Last week, Assemblywoman Marge Markey invited representatives of the Federal Aviation Administration (FAA) and the Port Authority (PA) to Maspeth Town Hall to answer neighborhood concerns about low-flying planes, as well as give residents an idea of what is being done to cut down on noise.
“I feel like they’re going to land on my roof, and our windows shake,” said Elmhurst resident Roe Daraio. “I’m taking aspirin when I’m in the house with my windows closed.”
Daraio and a number of other community members noted that the noise escalated during the last week of October.
While Mark Guiod, air traffic manager with the New York Terminal Radar Approach Control, noted that a rare construction project on one of the runways at LaGuardia was the root cause of frequent planes and noise in the last weekend of October, he noted that there have not been any changes that he knows of that could have created a spike starting over the summer.
“The other thing I hear that’s very frustrating to me is, ‘What’s changed? You’ve done something or you’ve changed something,’ and we haven’t,” Guiod told the residents. “The only thing that ever changes really is the seasonal weather patterns.”
Although some residents suggested that it is more frequent on weekends, Guiod assured, “there is no plan and there is no procedure that on weekends we say to use different runways.”

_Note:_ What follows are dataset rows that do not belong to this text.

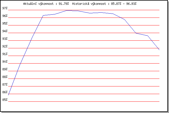Click the blue line's starting point near 86%
Image resolution: width=169 pixels, height=113 pixels.
[x=8, y=95]
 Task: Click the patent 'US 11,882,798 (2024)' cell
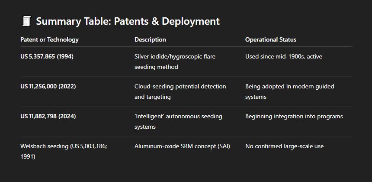tap(48, 117)
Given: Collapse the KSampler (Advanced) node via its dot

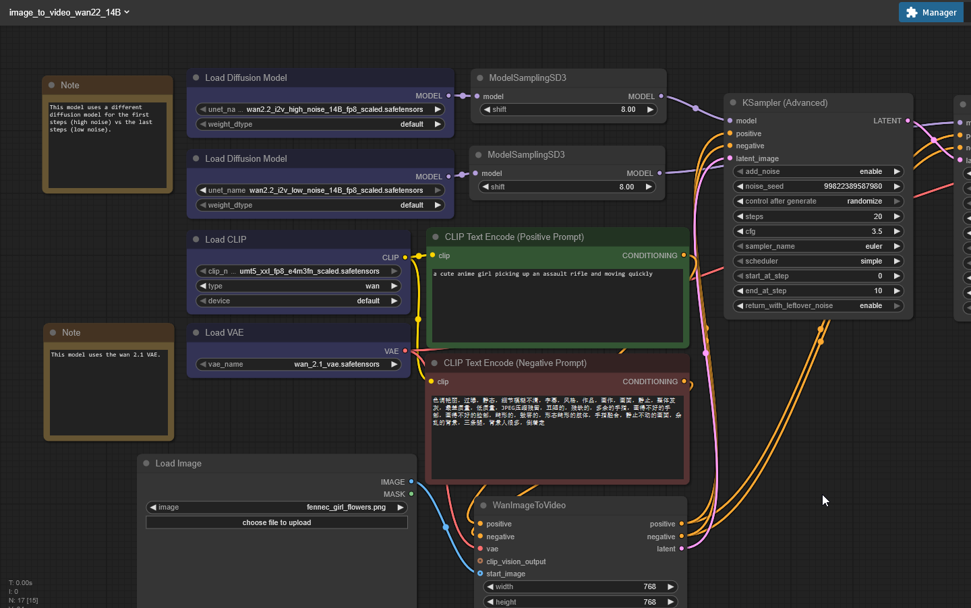Looking at the screenshot, I should pos(733,103).
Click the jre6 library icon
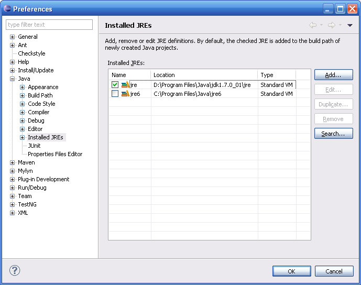This screenshot has height=285, width=361. click(125, 94)
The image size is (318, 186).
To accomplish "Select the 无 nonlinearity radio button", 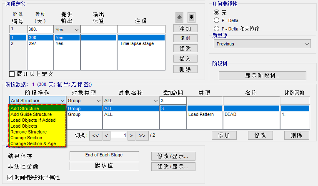I will click(216, 12).
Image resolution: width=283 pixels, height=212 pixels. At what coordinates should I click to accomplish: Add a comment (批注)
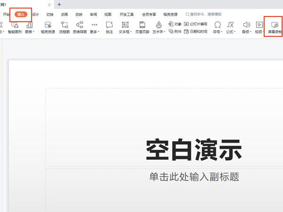109,25
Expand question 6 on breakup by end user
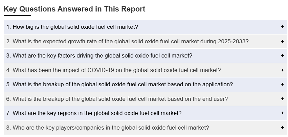This screenshot has width=288, height=137. click(117, 99)
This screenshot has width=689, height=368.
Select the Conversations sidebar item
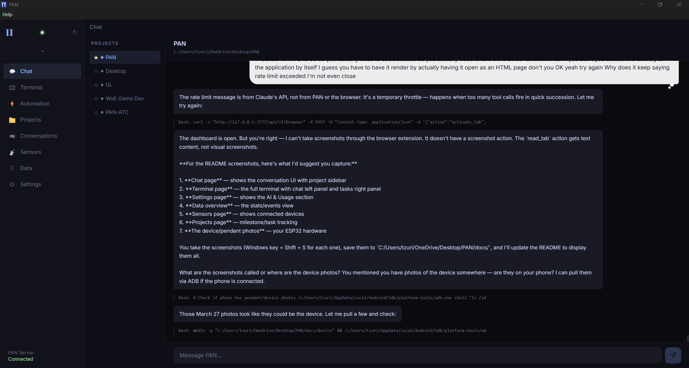tap(38, 136)
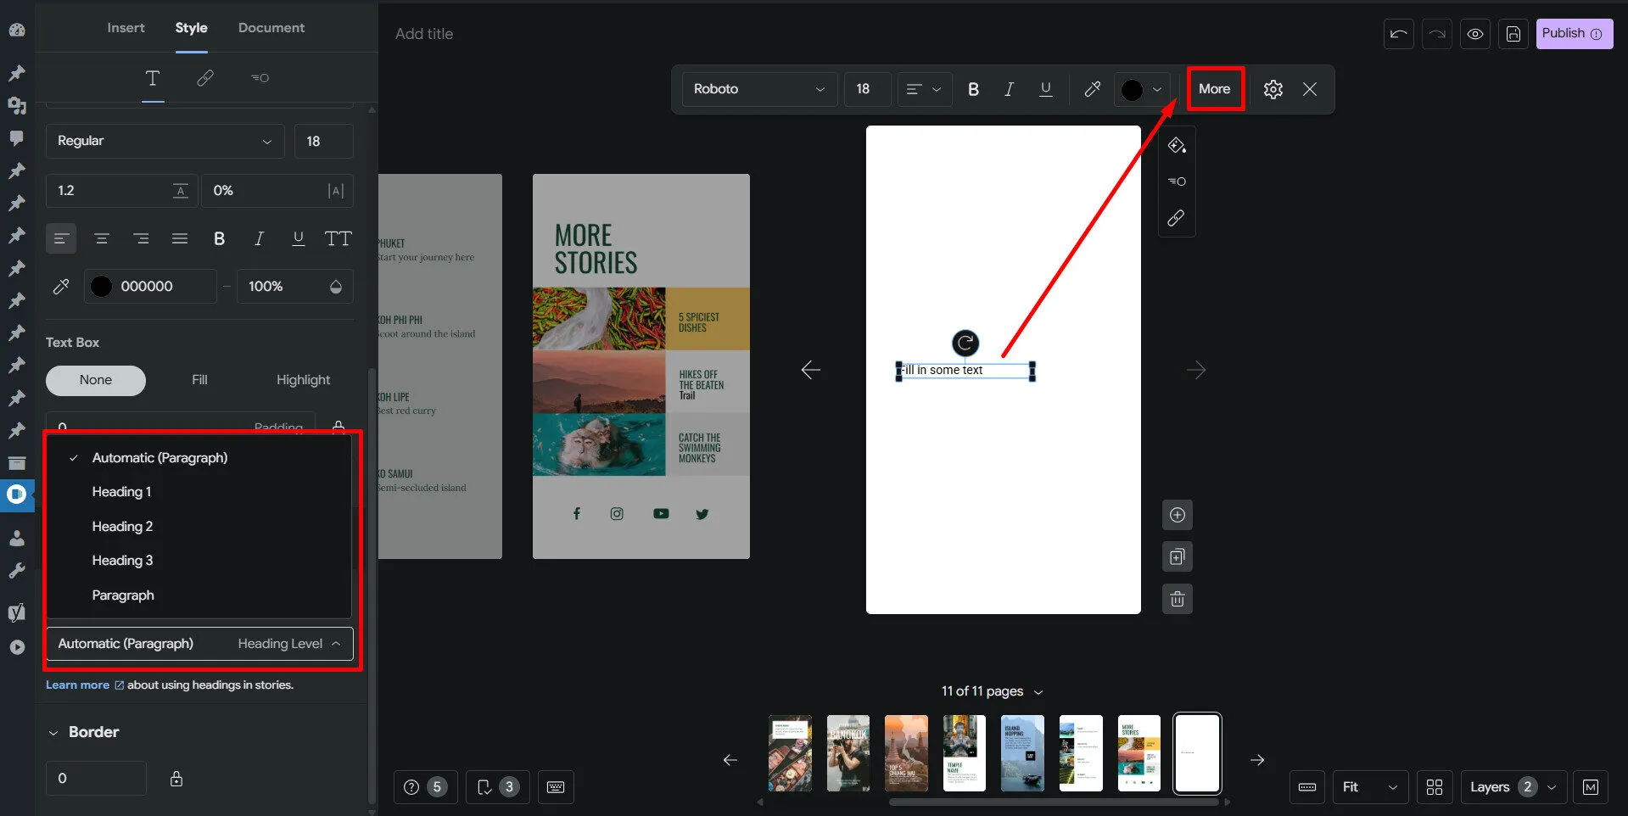Screen dimensions: 1628x816
Task: Switch to the Insert tab
Action: tap(126, 28)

However, the FAA did begin using a new takeoff procedure out of LaGuardia Airport, which they tested in 2012 for six months and then implemented, that has caused a considerable increase in noise and noise-related complaints in neighborhoods across northeast Queens.
And despite the assurances from the FAA, Elmhurst resident Richard Doyle claims he and his neighbors noticed significantly more plane noise since this past June.
“You can actually feel the vibrations and it actually woke me up before,” Doyle said. “And things don’t wake me up that easily.”
Edward Knoesel, manager of Aviation Environmental Programs with PA, announced plans to upgrade noise monitors by the end of next year.
“We are reevaluating our program to see where and if they need to be placed,” Knoesel said.
Currently, there are only four noise monitors in areas near LaGuardia and 10 surrounding JFK, which together make up one of the busiest air spaces in the country. Conversely, other major airports in the nation, such as Boston and Los Angeles, use upwards of 30 noise monitors each.
Knoesal added that there is also a new website that will provide quicker data within 24 hours versus the previous system that brought in noise reports on a four-day lag. All noise-tracking monitors at the surrounding airports will be replaced by March 2014.
Carriers are notified when planes exceed 112 decibels when landing or taking off, a standard set back in the 1960s, and Knoesel said they levy a $250 fine for infractions at JFK.
One resident was concerned that the $250 fine wouldn’t be enough of an incentive for pilots to adjust their flight patterns to cut back on the noise. “You pay $80 for legroom,” he said.
But Knoesel said that the Port Authority has no ability to change the fine. “That’s the law,” he explained.
Robert Whitehair, vice president of Queens Quiet Skies, said he is optimistic about the ongoing talks for a roundtable discussion group on the matter. The group would include a number of local elected officials, airline representatives, airport executives and stakeholders discussing ways of reducing plane noise throughout Queens.
“We’ve had a couple formation meetings and commitment with the FAA to participate in the roundtable,” Whitehair said. “I’m very hopeful.”
Following the meeting, Markey noted that there are also other organizations, like the borough president’s Aviation Advisory Committee, that also looks into issues with the borough two busy airports.
“This is not a one-day, one-night issue; that’s not going to happen,” Markey said. “Maybe six months or nine months from now we’ll have a follow up to this and see if there has been any relief.”